Architect Brandon Jørgensen's First Solo Ground-Up Project Establishes Him as a Stellar Young Modernist
When architect Brandon Jørgensen first presented his sketches for a Napa Valley home to his clients, he could sense their lack of enthusiasm. The couple had originally approached him with a request for a traditional Napa Valley farmhouse, but after five iterations of barn-style homes, neither architect nor client felt they’d quite hit the mark. Jørgensen decided to go for broke and present them with his kind of architecture: straight-up modern. “They literally stood up and said, ‘Wow, when can we start construction?’”
Jørgensen had worked for several notable firms in the Bay Area prior to moving to Napa, where he joined the esteemed Backen, Gillam & Kroeger Architects for a year before going out on his own in 2011. The clients for this project—his first to be built from the ground up—were close friends, a retired couple who loved the outdoors and had an exceptional art collection amassed on their extensive travels. In Napa, they found a site for their dream home—an acre-sized lot surrounded by vineyards.
The design that inspired their enthusiasm is an instant classic: The carefully detailed, 5,050-square-foot home has the effortless grace and tranquility of a well-designed space. Its simple shapes and sweeping proportions have a monumental quality, while its warm natural materials and custom features—a master closet clad entirely in cedar inspired by the wife’s love of Asian design, a tiny window at dog’s-eye height by the front door—make it an intensely personal residence. “I was so inspired by their lifestyle and artwork. It was the perfect opportunity,” says Jørgensen. “I wanted to pick up where classic California modernism left off.”
The main house is of locally quarried stone, while a separate cedar-clad volume contains the garage and guest bedrooms. “Typical modern houses feel very hard—they’re all glass and concrete,” says Jørgensen. “Here, the glass just goes away, because it’s irrelevant next to the stone.” At the back of the main living space, the roof cantilevers out on two sides, shading an outdoor patio that runs along the periphery. “In a way, the house pushes you outside,” says Jørgensen, who designed the roof with an internal support structure to make it appear lighter.
The bedroom opens to the backyard through a wall of sliding glass doors (and screens) to function as a contemporary sleeping porch.
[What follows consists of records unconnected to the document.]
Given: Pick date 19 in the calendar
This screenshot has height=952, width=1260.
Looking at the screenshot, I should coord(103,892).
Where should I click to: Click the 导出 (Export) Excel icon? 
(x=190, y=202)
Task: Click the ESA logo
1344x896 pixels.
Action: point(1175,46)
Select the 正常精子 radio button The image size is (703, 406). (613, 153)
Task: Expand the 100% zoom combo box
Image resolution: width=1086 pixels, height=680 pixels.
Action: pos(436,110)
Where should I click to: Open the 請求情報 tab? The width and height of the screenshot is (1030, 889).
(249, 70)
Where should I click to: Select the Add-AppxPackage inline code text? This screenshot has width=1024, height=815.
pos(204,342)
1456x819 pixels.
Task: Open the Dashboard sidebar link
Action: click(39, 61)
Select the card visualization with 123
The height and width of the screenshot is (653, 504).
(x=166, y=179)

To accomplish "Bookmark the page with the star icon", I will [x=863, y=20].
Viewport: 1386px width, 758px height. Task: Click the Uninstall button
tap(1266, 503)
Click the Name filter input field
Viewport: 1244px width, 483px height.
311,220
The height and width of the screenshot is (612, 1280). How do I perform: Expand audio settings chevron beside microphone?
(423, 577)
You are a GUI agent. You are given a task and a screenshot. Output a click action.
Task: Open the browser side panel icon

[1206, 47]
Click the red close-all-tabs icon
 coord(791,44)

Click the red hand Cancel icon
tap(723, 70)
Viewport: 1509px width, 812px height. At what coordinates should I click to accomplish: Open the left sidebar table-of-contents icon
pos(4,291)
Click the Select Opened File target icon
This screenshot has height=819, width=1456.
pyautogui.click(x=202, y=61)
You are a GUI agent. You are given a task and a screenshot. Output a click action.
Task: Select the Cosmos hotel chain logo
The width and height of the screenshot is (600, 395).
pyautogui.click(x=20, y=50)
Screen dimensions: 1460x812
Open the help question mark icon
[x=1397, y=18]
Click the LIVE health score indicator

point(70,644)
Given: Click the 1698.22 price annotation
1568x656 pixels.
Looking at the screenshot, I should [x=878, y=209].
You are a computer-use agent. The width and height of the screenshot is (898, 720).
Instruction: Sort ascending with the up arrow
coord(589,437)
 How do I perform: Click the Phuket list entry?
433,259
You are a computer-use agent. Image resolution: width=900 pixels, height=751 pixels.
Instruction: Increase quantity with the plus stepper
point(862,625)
The route to the master bedroom passes through two long corridors, about 60 feet in length, while artwork on the broad expanses of wall unfolds alongside like a gallery. The project was built under an unusual arrangement: Jørgensen acted as the master builder while also directing the subcontractors (on a typical building project, this is the role of a general contractor).
Because Jørgensen comes from a family of contractors and civil engineers, he was eager to try this hands-on approach. “It was a great experience that enabled us to detail everything on site,” he explains. “In recent decades, the gap between construction and design has grown, and I think it should get back to being an integral process, where the architect is on site during construction, as it has been for centuries.”
A version of this article appeared in the June/July 2015 issue of San Francisco Cottages & Gardens with the headline: A Strong, Clean Vision.